One day Noah sees a flower bloom in an instant out of the ground.  He begins to experience harrowing nightmares of the world's destruction, and goes to his grandfather Methuselah (Anthony Hopkins, The Silence of the Lambs) for advice.  He is given a seed from Eden, which grows a forest within mere seconds, providing the material for the fabled Ark.  When discovered by Tubal-Cain, a stand-off occurs where a vow of revenge is made against Noah for refusing his men passage to the Ark.

As the time draws near to the flooding from his visions, Noah's family begins to breakdown in a series of arguments over whether they are meant to survive.  Ham wants a wife, but Noah sees the nearby camp settlement as a swarm of sin and forbids it.  Nevertheless, the son goes and finds a woman only to arrive at the same time as an attack by Tubal-Cain is in progress.  When the girl is killed, Ham blames his father, thus setting up a scheme by Tubal-Cain later in the film to take down Noah.  Meanwhile, Naameh pleads with Methuselah for help.  Her plea leads to the once barren Ila (Emma Watson, The Perks of Being a Wallflower), their adopted daughter, to become pregnant by Shem.  When Noah learns of this he is furious, convinced that it is not part of The Creator's plan for mankind, and vows to kill the baby should it be a girl.  Thus sets up the finale, where a final conflict between Noah and his offspring stand-off, with Tubal-Cain attempting to use that as a weapon against him.

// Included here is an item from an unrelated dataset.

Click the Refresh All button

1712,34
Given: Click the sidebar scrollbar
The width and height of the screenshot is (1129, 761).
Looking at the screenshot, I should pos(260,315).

Noah is an ambitious action film, rather than a Bible story that happens to have action in it.  I think this is an important distinction, because the goal here seems to be to tell a fable with lots of special effects.  It is not, apparently, to tell the story faithfully. And you know what? That's okay.  Noah succeeds in being an entertaining movie.  There is a sense of spirituality in parts of the film, such as when Noah explains the creation of the universe to his children, but it's mainly in the service of action and effects.  As an entertainment, this is sufficient.  Chances are, you will enjoy the movie.  But it doesn't reach greatness, because it hedges its bets in order to reach the largest possible audience by toning down its religious origins, thereby losing some of the passion it might have displayed.